= TASK GOAL =
Return the lines beginning at the one that contains "date (85, 1321)" and continuing to the end of the entries, including both ends, exactly as written and nothing else.

= ENTRIES PROVIDED =

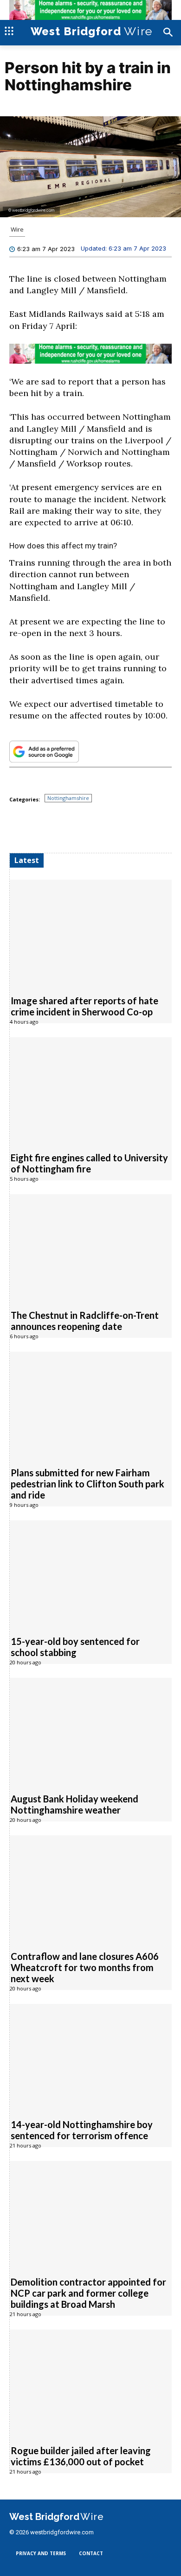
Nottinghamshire (68, 797)
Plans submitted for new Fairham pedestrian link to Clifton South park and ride (87, 1483)
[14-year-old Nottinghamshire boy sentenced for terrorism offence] (91, 2056)
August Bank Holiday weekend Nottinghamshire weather (74, 1804)
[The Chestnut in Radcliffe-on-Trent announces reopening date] (91, 1246)
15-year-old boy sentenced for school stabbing (75, 1647)
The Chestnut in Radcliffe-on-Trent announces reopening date (85, 1321)
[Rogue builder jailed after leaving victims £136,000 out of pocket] (91, 2382)
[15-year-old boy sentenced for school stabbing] (91, 1572)
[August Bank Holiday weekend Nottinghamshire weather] (91, 1730)
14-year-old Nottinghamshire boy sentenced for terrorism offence (82, 2130)
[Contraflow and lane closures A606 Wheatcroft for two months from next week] (91, 1887)
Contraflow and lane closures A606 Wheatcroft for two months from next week (85, 1967)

= RESPONSE FOR THIS EXERCISE =
The Chestnut in Radcliffe-on-Trent announces reopening date (85, 1321)
[Rogue builder jailed after leaving victims £136,000 out of pocket] (91, 2382)
[15-year-old boy sentenced for school stabbing] (91, 1572)
[August Bank Holiday weekend Nottinghamshire weather] (91, 1730)
14-year-old Nottinghamshire boy sentenced for terrorism offence (82, 2130)
[Contraflow and lane closures A606 Wheatcroft for two months from next week] (91, 1887)
Contraflow and lane closures A606 Wheatcroft for two months from next week (85, 1967)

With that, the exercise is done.